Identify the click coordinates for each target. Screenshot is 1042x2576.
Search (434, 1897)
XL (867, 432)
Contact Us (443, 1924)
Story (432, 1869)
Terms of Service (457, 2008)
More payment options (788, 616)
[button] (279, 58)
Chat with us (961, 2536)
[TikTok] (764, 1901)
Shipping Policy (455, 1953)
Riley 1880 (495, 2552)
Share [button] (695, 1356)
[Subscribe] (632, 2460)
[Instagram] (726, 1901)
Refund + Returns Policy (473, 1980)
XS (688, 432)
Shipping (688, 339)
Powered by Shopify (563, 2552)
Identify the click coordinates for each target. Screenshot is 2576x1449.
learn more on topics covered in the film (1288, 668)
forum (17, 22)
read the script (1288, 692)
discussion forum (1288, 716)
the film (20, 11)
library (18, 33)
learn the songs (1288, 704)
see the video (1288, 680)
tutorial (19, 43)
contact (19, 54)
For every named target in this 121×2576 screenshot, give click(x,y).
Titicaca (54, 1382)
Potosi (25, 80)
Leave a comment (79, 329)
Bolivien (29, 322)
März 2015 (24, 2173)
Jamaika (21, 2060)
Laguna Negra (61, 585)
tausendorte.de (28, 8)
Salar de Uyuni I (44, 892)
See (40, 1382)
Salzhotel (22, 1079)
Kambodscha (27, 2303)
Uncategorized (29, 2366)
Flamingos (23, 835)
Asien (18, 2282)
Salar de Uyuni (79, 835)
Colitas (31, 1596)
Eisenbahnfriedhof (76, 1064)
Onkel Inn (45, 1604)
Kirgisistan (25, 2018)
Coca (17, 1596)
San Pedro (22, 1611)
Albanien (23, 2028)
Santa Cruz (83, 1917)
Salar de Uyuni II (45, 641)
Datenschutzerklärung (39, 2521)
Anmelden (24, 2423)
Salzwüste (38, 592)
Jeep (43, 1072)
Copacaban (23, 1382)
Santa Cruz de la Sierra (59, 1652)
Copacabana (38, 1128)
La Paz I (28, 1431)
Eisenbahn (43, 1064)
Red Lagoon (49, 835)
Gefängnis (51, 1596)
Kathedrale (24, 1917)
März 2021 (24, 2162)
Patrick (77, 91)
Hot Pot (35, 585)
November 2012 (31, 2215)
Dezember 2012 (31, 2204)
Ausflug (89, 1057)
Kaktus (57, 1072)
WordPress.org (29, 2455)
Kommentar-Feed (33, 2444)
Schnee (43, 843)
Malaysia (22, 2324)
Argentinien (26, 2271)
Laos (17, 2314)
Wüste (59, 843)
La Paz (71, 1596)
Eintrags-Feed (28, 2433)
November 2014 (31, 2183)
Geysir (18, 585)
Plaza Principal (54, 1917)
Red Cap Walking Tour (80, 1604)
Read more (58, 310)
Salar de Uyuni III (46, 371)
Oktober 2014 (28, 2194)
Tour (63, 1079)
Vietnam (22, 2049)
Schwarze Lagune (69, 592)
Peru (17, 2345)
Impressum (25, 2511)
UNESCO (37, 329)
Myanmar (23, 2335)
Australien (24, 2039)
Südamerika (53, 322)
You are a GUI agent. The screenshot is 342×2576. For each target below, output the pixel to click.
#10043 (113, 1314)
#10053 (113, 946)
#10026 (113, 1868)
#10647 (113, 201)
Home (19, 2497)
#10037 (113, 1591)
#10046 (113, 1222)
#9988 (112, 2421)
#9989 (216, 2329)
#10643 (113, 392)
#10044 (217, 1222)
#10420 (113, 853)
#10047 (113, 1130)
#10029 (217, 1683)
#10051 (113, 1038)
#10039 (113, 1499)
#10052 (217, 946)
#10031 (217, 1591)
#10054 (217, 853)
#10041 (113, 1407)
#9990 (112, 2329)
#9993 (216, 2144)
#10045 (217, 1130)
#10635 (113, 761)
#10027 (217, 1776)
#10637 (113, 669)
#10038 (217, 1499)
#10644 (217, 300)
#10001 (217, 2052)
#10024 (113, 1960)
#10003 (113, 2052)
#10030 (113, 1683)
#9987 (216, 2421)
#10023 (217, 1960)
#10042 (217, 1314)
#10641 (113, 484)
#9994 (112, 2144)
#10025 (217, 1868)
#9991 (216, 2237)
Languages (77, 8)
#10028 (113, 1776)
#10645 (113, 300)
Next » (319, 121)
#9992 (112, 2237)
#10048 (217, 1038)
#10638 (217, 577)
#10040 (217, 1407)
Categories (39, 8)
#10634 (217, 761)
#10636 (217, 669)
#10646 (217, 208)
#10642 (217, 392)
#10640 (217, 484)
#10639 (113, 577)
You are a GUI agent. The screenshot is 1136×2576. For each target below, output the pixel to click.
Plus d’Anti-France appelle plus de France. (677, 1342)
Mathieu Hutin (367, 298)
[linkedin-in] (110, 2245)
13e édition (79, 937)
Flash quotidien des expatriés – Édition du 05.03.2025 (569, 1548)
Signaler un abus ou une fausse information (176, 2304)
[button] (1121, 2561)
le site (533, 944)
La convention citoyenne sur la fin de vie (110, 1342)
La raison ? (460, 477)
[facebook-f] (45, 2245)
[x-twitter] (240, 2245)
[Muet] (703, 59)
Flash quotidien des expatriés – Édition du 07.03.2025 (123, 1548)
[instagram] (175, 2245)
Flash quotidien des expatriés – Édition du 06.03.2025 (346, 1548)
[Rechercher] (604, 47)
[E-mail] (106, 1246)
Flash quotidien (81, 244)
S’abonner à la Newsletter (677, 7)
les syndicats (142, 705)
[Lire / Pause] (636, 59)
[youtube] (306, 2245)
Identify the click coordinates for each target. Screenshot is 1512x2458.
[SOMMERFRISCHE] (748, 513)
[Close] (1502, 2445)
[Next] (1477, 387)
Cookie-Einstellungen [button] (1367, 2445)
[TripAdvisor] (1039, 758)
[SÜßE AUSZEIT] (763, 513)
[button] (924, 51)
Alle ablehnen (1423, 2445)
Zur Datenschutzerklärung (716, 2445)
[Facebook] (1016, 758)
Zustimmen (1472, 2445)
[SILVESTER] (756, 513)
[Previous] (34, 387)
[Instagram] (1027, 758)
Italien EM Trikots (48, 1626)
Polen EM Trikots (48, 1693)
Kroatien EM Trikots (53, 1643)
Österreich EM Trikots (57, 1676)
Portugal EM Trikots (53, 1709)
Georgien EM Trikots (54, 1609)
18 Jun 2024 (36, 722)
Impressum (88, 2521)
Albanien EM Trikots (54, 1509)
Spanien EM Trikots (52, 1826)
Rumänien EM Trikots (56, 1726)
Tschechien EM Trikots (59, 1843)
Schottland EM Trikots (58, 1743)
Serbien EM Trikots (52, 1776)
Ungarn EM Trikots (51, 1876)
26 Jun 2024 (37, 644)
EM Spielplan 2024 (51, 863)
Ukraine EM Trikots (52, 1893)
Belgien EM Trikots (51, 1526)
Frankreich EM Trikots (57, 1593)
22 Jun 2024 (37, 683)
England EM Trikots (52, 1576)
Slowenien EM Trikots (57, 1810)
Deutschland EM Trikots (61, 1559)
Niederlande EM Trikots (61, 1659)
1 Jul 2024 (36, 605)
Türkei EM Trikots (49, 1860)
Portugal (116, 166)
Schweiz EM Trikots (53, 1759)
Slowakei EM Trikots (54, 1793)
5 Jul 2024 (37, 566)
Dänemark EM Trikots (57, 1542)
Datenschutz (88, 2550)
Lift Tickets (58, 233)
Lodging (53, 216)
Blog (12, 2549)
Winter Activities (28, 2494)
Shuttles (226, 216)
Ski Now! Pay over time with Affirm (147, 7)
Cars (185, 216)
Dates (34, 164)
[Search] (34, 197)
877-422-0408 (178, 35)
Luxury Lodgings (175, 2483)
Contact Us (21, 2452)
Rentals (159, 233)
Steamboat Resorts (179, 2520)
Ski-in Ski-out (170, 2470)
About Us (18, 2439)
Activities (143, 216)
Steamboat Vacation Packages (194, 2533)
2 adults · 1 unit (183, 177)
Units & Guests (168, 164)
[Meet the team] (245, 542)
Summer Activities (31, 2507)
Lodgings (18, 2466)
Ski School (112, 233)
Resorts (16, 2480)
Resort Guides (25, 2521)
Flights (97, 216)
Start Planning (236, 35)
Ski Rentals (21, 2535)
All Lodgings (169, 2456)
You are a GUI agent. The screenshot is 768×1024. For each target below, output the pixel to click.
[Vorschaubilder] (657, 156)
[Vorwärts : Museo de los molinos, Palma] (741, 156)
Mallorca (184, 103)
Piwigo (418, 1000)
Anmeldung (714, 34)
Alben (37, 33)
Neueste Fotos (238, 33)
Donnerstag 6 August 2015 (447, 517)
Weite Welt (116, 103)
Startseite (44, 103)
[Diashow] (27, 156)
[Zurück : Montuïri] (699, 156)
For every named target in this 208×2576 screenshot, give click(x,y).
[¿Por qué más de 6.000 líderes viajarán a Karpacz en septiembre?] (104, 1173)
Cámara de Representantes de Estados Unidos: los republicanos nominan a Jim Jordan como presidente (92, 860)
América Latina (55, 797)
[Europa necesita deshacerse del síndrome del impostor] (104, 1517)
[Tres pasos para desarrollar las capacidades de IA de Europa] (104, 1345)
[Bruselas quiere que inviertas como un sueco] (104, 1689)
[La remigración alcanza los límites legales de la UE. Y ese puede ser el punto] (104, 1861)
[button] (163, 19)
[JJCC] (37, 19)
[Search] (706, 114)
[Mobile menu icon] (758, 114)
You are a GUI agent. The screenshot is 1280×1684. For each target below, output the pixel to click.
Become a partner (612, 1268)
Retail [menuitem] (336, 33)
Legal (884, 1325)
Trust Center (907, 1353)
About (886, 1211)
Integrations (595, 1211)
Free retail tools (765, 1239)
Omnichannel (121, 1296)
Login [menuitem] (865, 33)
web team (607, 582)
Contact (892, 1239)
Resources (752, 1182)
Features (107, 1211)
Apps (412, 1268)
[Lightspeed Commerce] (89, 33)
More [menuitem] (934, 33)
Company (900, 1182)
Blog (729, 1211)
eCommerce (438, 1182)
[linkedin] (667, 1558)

········

What is needed
Retype, exactly as written, everything from the first line of the data above through the line containing "November 2012 (31, 2215)". Nothing else should appear.

Result of this task
Identify the click coordinates for each target. Screenshot is 1042x2576.
Search (434, 1897)
XL (867, 432)
Contact Us (443, 1924)
Story (432, 1869)
Terms of Service (457, 2008)
More payment options (788, 616)
[button] (279, 58)
Chat with us (961, 2536)
[TikTok] (764, 1901)
Shipping Policy (455, 1953)
Riley 1880 (495, 2552)
Share [button] (695, 1356)
[Subscribe] (632, 2460)
[Instagram] (726, 1901)
Refund + Returns Policy (473, 1980)
XS (688, 432)
Shipping (688, 339)
Powered by Shopify (563, 2552)
Identify the click coordinates for each target. Screenshot is 2576x1449.
learn more on topics covered in the film (1288, 668)
forum (17, 22)
read the script (1288, 692)
discussion forum (1288, 716)
the film (20, 11)
library (18, 33)
learn the songs (1288, 704)
see the video (1288, 680)
tutorial (19, 43)
contact (19, 54)
For every named target in this 121×2576 screenshot, give click(x,y).
Titicaca (54, 1382)
Potosi (25, 80)
Leave a comment (79, 329)
Bolivien (29, 322)
März 2015 (24, 2173)
Jamaika (21, 2060)
Laguna Negra (61, 585)
tausendorte.de (28, 8)
Salar de Uyuni I (44, 892)
See (40, 1382)
Salzhotel (22, 1079)
Kambodscha (27, 2303)
Uncategorized (29, 2366)
Flamingos (23, 835)
Asien (18, 2282)
Salar de Uyuni (79, 835)
Colitas (31, 1596)
Eisenbahnfriedhof (76, 1064)
Onkel Inn (45, 1604)
Kirgisistan (25, 2018)
Coca (17, 1596)
San Pedro (22, 1611)
Albanien (23, 2028)
Santa Cruz (83, 1917)
Salar de Uyuni II (45, 641)
Datenschutzerklärung (39, 2521)
Anmelden (24, 2423)
Salzwüste (38, 592)
Jeep (43, 1072)
Copacaban (23, 1382)
Santa Cruz de la Sierra (59, 1652)
Copacabana (38, 1128)
La Paz I (28, 1431)
Eisenbahn (43, 1064)
Red Lagoon (49, 835)
Gefängnis (51, 1596)
Kathedrale (24, 1917)
März 2021 (24, 2162)
Patrick (77, 91)
Hot Pot (35, 585)
November 2012 (31, 2215)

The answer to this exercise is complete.